L’équipe de production du film est majoritairement féminine : la réalisatrice Coralie Fargeat est aussi productrice et scénariste et deux actrices connues (Demy Moore et Margaret Qualley) sont têtes d’affiche. La critique internationale a vendu le film comme féministe, ce qui crée des attentes spectatorielles quant à l’engagement politique du film.
Par son intérêt pour les trajectoires féminines, son mépris pour la gente masculine, sa représentation caricaturale des stéréotypes de genre, le film prend position contre un système misogyne tourné au ridicule. Voilà une démarche qui pose questions : mettre en scène le cliché de la femme-objet suffit-il à le dénoncer ? Représenter l’asservissement féminin de manière aussi violente équivaut-il à le remettre en question ? Film de femmes, The Substance en dépeint le mal-être mais, tristement, n’en imagine aucune issue.
Mépris pour les figures masculines d’abord. Le producteur de l’émission à laquelle les deux héroïnes participent, Harvey (interprété par Dennis Quaid), est un businessman autoritaire, méprisant et imbu de lui-même. Sa personnalité cassante est mise en scène lors d’un déjeuner avec Elisabeth, où il est filmé en gros plan frontal, se gavant de crevettes. S’enchainent alors rapidement des plans serrés de ses doigts sales et gras et de sa bouche pleine et baveuse. Un ralenti accentue ses mastications, le mixage son met l’emphase sur les bruits salivaires alors que le visage d’Harvey se tord et s’enlaidit. Lorsque le cadre s’élargit apparait à sa droite, en arrière-plan, le fessier galbé d’une serveuse lui tournant le dos. Le personnage, méchant et libidineux, lorgnant sur la jolie serveuse, est mis en scène de façon répugnante alors qu’il annonce à l’héroïne qu’il la met à la porte : comme si elle s’était métamorphosée le jour de son anniversaire, il fait comprendre à l’actrice qu’elle n’est plus utilisable maintenant qu’elle a la cinquantaine. Il exprime en quelques phrases cassantes, une misogynie mêlée à un jeunisme propre au type qu’il incarne : le quinquagénaire blanc, homme d’affaires puissant encostumé, enraciné à un bureau ou attablé au restaurant, producteur de cinéma malveillant et opportuniste qui fait son business sur le corps des femmes. Harvey incarne le cliché du porc.
+++
◆ Consignes
1. Reproduisez, s'il vous plaît, le passage du texte consacré à The Substance qui va de "Par son intérêt" jusqu'à "imagine aucune issue.".
2. D'après le texte consacré à The Substance, quel acteur interprète Harvey, le producteur de l'émission ?
Appuyez-vous uniquement sur le texte consacré à The Substance.

◆ Données fournies
+++
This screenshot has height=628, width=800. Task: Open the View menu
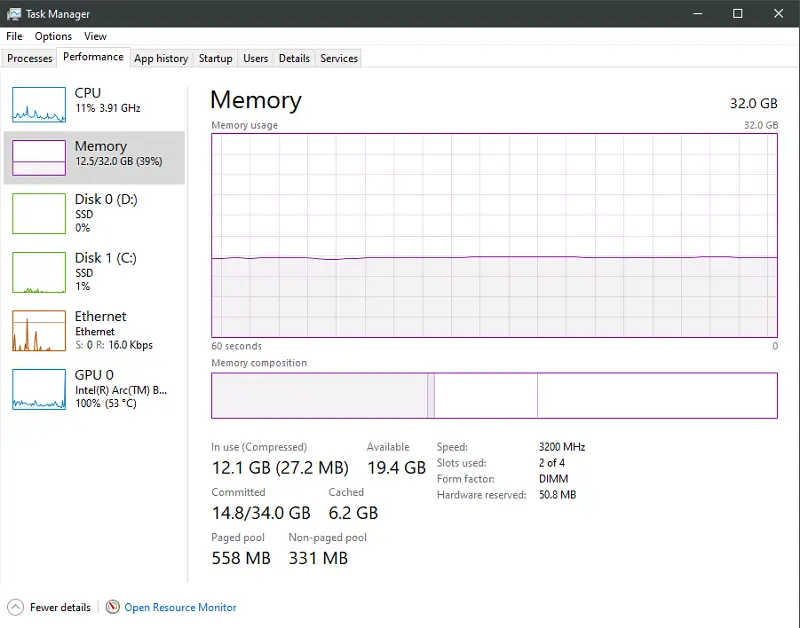95,36
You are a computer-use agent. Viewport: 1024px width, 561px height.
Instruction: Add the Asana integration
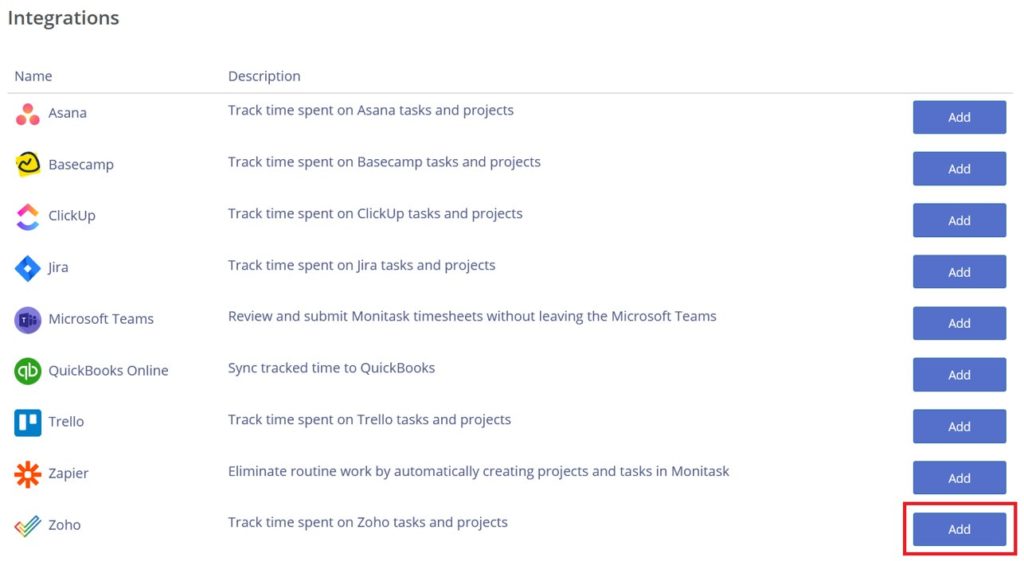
+++
◆ Réponses
1.
Par son intérêt pour les trajectoires féminines, son mépris pour la gente masculine, sa représentation caricaturale des stéréotypes de genre, le film prend position contre un système misogyne tourné au ridicule. Voilà une démarche qui pose questions : mettre en scène le cliché de la femme-objet suffit-il à le dénoncer ? Représenter l’asservissement féminin de manière aussi violente équivaut-il à le remettre en question ? Film de femmes, The Substance en dépeint le mal-être mais, tristement, n’en imagine aucune issue.

2. Dennis Quaid.